**Extracted data**
- - - - - - -
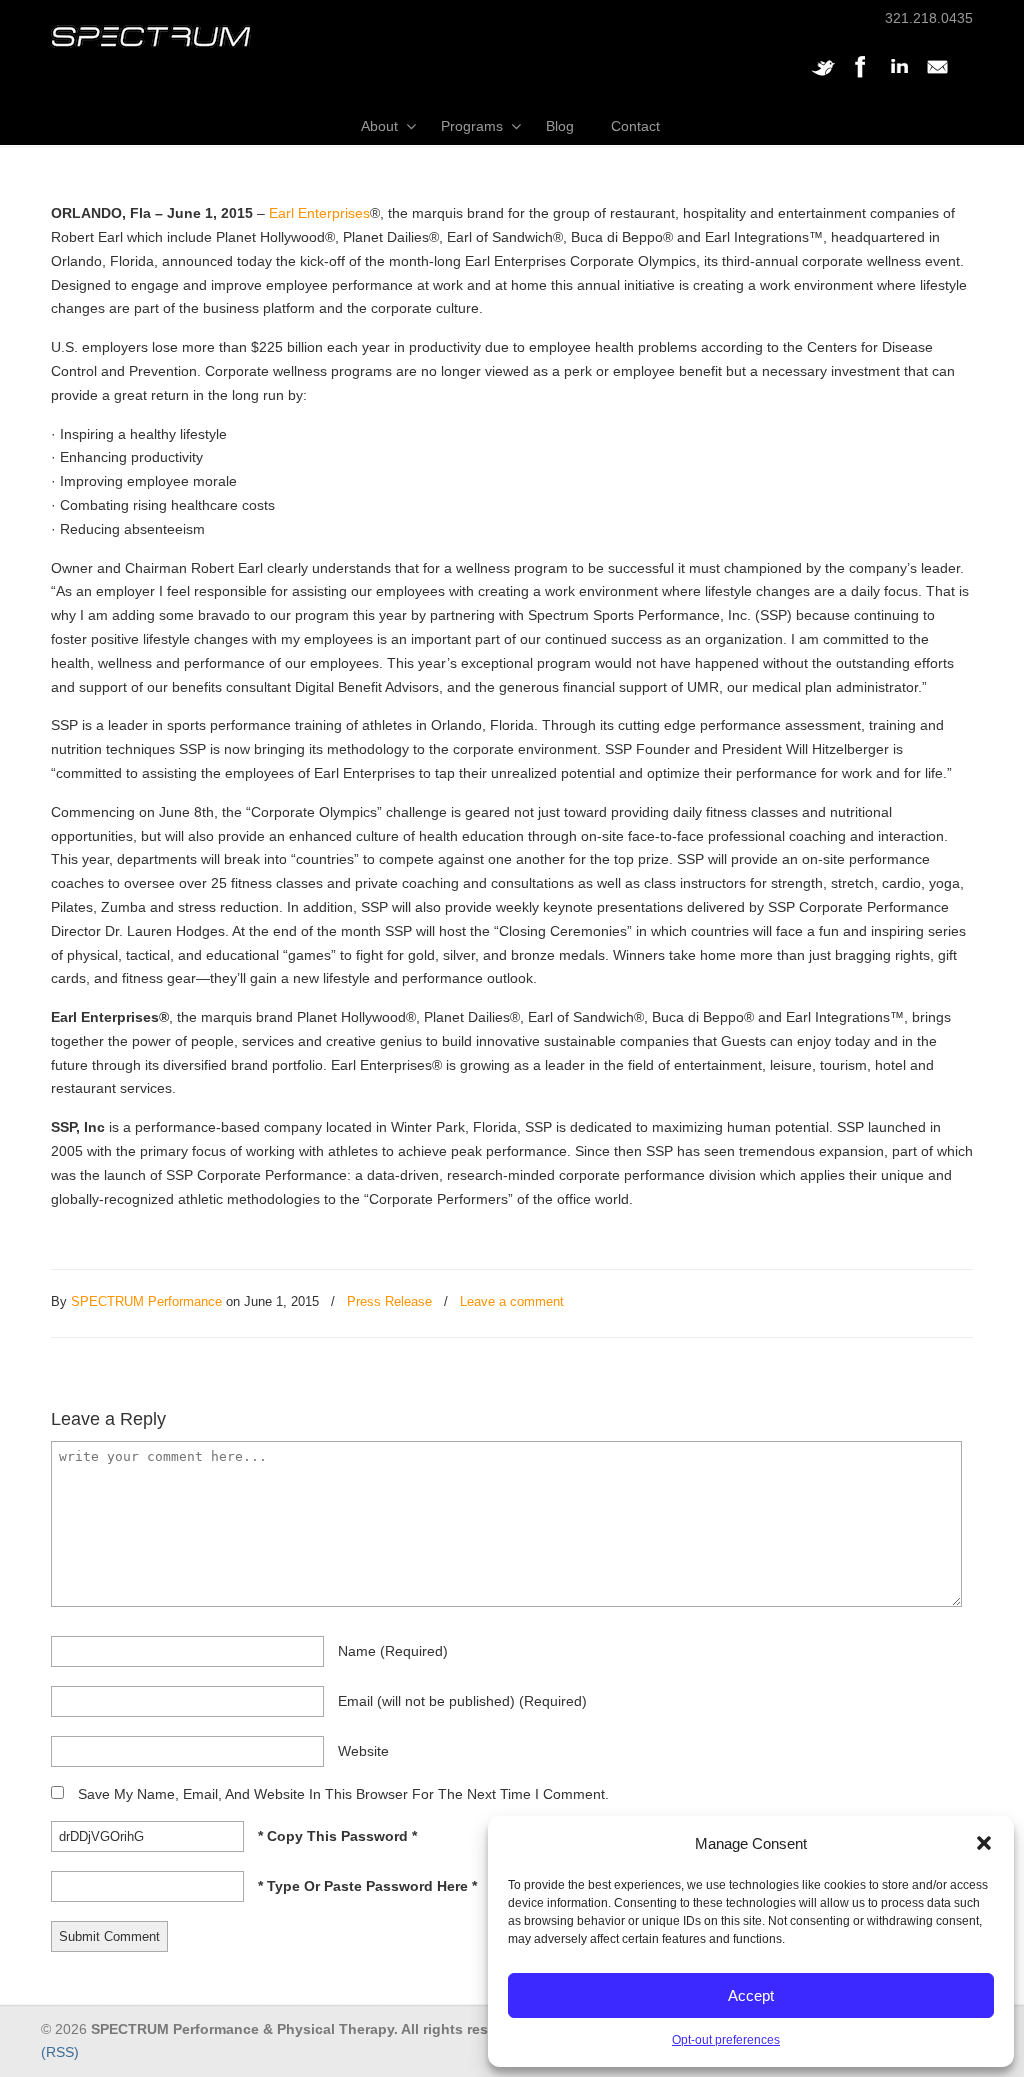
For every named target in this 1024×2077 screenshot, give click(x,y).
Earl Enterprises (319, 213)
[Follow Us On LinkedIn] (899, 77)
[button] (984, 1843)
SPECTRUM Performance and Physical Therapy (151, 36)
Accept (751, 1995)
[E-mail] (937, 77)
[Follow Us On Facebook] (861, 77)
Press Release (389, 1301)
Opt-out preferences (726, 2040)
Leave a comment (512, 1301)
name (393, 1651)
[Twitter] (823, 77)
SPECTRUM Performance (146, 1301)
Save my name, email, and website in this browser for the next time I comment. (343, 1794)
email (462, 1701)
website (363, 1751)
- - - - - - -
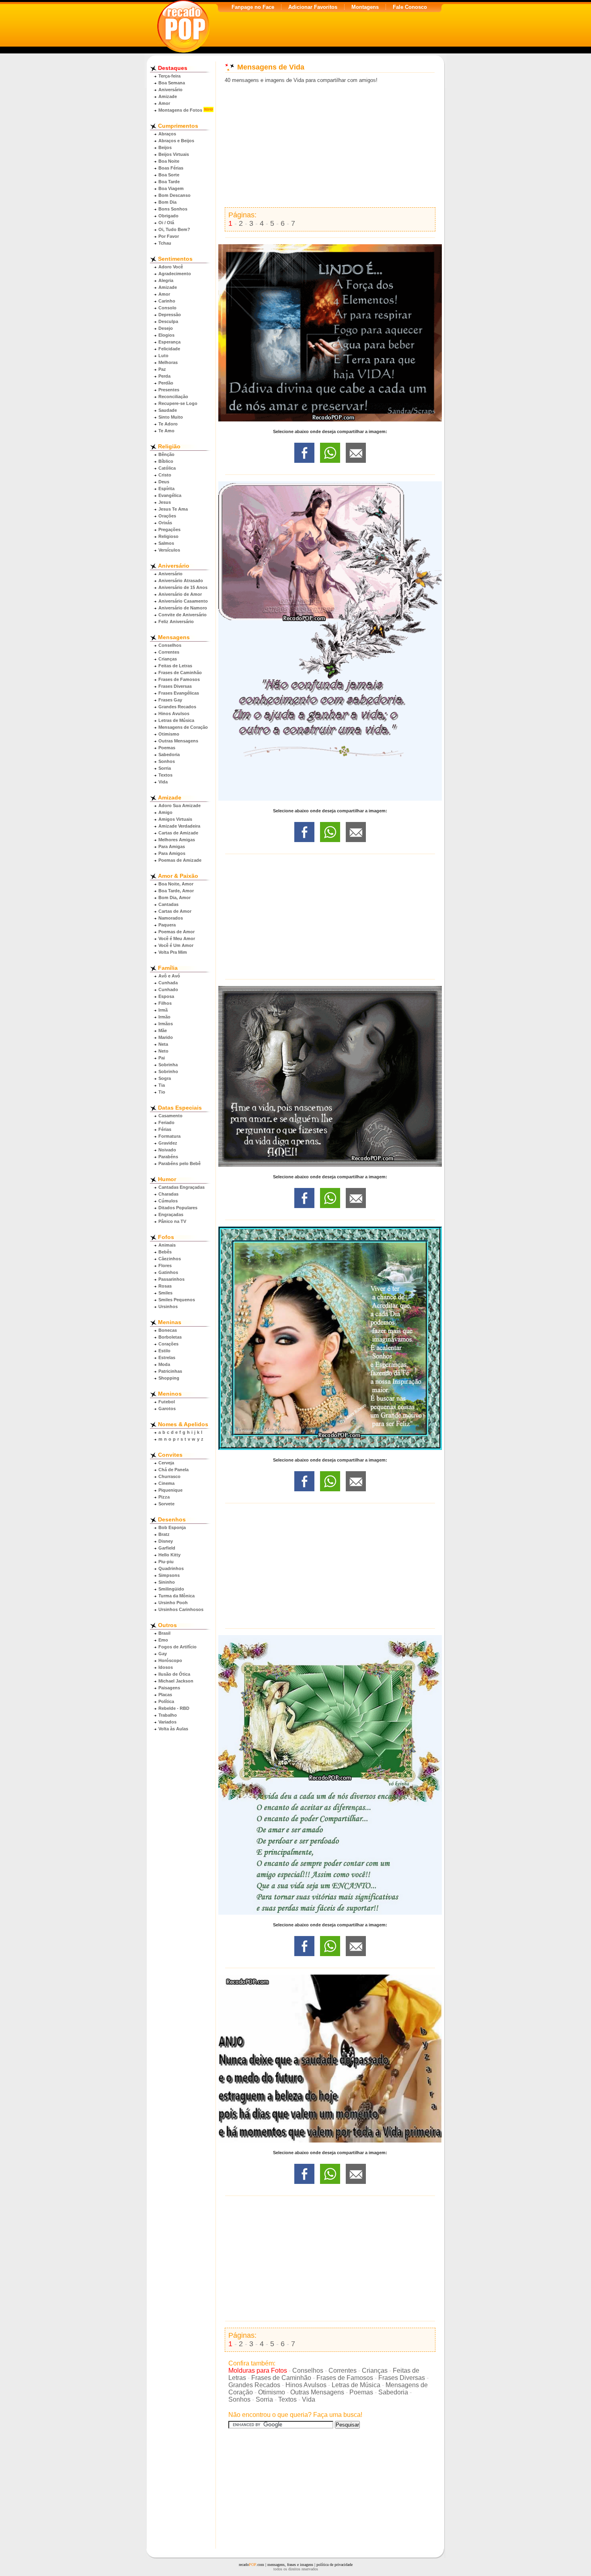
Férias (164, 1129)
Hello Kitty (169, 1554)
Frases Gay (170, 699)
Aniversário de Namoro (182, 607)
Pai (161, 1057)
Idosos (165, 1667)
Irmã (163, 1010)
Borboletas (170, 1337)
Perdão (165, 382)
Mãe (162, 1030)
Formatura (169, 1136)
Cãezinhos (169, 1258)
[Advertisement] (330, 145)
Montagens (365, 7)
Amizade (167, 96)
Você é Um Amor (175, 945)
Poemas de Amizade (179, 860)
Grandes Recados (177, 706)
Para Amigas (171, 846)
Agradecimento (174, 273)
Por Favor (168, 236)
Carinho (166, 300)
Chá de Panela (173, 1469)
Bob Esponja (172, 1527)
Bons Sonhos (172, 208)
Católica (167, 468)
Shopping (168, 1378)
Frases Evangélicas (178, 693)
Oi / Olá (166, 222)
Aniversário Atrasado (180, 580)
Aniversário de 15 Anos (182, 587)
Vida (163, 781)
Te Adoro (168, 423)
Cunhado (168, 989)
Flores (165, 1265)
- - - - - - -
**What to do**
Say, as a bare number, how many lines in the entries above include the string "SPECTRUM".

**Answer area**
2